A few weeks ago at the gym, someone discreetly pointed to another woman and said, “Wouldn’t you kill to have her body?” At the time, I sort of shrugged it off—I joked about not being able to afford a new wardrobe. But the comment stuck in my craw. Later, I made responses in my mind:
“No, actually, I don’t want the body of a malnourished teenage boy.”
“No, because screw working out at the gym seven days a week.”
“What the hell is wrong with my body?”
As women, we unfortunately receive messages at a young age from media and society that we’re expected to be thin. It’s even worse today than “back in my day” of the 1980s when women had healthier frames.
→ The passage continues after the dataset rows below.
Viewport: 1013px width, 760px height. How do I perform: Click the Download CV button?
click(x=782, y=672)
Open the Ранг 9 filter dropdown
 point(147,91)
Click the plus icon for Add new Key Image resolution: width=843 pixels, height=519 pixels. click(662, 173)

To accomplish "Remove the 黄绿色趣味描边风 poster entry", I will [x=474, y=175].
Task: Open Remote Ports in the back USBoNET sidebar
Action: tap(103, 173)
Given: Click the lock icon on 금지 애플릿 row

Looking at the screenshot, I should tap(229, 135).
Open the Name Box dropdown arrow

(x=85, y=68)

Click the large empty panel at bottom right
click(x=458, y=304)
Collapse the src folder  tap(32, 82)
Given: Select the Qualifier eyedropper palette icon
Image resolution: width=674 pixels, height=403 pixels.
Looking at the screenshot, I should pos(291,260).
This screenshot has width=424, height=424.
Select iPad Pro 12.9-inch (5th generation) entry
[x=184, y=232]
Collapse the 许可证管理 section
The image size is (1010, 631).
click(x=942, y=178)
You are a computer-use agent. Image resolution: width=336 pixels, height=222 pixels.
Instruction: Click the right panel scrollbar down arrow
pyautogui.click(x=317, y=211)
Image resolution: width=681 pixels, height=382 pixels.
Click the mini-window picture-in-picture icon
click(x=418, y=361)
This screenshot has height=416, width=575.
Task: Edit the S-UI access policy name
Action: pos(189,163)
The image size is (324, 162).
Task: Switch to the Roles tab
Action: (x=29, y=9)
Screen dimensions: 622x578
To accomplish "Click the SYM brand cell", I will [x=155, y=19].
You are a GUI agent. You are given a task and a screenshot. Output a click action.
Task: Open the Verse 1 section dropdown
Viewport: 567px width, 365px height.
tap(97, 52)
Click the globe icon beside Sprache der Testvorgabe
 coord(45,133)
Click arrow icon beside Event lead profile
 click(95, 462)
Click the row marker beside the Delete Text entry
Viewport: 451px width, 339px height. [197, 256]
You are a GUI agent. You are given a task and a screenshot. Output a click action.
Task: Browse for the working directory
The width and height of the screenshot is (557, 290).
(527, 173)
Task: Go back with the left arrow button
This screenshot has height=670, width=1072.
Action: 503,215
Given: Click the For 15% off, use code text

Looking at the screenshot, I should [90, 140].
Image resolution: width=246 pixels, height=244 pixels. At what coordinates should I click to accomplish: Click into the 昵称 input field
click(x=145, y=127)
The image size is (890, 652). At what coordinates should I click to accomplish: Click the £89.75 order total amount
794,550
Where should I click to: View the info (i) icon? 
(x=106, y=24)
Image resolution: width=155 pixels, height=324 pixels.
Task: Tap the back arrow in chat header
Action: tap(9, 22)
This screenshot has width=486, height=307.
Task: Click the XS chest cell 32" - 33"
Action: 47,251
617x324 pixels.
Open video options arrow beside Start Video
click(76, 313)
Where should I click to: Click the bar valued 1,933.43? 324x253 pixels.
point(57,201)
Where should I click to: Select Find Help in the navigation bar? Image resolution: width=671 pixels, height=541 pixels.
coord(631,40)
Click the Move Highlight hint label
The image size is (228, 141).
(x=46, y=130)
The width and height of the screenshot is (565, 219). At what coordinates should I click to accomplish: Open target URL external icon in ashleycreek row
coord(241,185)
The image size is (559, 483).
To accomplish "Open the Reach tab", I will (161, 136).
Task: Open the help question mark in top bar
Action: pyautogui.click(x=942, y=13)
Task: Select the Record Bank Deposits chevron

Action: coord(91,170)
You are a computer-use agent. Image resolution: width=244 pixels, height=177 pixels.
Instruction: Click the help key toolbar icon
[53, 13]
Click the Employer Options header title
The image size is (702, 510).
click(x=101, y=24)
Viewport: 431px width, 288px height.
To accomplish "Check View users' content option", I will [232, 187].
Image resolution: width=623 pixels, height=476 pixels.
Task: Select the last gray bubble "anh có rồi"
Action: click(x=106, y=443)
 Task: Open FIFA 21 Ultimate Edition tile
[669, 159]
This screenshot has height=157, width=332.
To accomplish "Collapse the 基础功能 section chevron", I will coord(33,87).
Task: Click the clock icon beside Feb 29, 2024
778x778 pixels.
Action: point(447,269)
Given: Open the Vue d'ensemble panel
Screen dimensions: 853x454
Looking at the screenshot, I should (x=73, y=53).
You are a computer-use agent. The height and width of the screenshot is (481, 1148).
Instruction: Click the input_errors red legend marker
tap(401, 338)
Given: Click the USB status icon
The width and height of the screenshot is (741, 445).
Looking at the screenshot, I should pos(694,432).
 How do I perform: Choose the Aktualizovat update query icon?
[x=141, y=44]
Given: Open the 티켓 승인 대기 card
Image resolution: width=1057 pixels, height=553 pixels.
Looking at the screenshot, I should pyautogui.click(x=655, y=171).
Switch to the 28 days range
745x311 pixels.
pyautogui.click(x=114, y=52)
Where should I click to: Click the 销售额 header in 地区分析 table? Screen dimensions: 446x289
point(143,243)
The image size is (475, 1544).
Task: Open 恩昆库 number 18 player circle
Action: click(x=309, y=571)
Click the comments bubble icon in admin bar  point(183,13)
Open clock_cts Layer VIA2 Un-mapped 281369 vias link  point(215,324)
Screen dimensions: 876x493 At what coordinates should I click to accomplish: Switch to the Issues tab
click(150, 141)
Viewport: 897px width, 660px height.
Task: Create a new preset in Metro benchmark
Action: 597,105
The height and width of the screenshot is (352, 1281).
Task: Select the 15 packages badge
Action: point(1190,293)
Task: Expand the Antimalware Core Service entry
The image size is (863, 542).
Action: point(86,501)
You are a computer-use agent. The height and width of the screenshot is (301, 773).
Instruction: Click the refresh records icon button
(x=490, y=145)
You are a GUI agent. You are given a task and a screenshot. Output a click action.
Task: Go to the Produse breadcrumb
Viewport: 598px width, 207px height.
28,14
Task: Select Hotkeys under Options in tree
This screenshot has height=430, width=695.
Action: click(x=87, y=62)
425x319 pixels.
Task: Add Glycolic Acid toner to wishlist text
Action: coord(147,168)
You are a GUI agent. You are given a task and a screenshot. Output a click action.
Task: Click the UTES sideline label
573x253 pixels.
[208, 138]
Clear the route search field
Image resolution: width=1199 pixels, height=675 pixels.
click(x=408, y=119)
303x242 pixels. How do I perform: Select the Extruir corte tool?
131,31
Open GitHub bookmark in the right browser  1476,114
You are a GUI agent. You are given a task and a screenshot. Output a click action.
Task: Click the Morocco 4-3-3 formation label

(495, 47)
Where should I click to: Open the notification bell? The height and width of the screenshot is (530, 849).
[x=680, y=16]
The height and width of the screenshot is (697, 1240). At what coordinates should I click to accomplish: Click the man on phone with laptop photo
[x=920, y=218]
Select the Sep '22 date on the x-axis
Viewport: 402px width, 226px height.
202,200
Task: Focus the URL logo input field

I’ve never had a thin body type—mostly due to big boobs (and a bad draw at the gene pool lottery). And I’ve never obsessed over my weight. I gained the typical freshman 15 in college, lost it for my wedding day, gained it back during my honeymoon. More than a year ago, I lost fifty pounds leftover from having four kids. I have kept 40 or so of it off. I don’t know the exact numbers, because I get on a scale just once a year at my annual physical. The other 364 days of the year? I don’t know what I weigh.
I know what jean size I am. I know I’m happier at my current size of jeans (10) than I was when I was a size 16. No knock on women who rock the 16—I did for a long time. I just feel better in the 10. Could I be a size eight or a size six? Yes, and it’d mean terrible things. It would mean I can’t eat bacon or chocolate or bread or cheese so my life would be miserable and I would hate everyone even more. It would mean instead of just taking Hip-Hop Cardio class three times a week, I’d have to go to the gym and work out with other people around me and do lots of push-ups and sit-ups and fuck that because I never liked any of that in gym class at school, either.
So yes, I’m comfortable and happy with the dance class and the size 10 and the individual chocolate-covered cherry stash I keep for necessary moments. Yesterday I ate crispy prosciutto (a “PLT”) and it was amazing and no, I’d rather not have a salad (unless it’s a Cobb salad). I won’t be intimidated by the scores of photos on Facebook that show women my age running marathons. I’m happy for them, but I hate running and don’t see a great need for a woman of my age, 44, to have her body in a single digit dress size that makes her brain and soul miserable. I accept myself the way I am.
I have two teenage girls who were treated for eating disorders at the age of 12 because their peers made them believe they needed to eat 100 calories a day. Luckily, early intervention and intense treatment helped both of them and they’re healthy now, but I can tell you that is a hellish, nightmarish experience. You don’t want to see the inside of a residential eating disorder clinic. Trust me. It smells like death because people are dying there.
So I’ll never have my girls watch me “diet.” Hate the word, hate the concept. They did see me make choices so I could be a healthier person, but they didn’t see me count calories. We’ve never kept a scale in our house, and yes, I worry about my third daughter. I don’t want her, or any of my girls, or me, or any woman to ever answer “yes” when someone asks if they wouldn’t kill to have another woman’s body.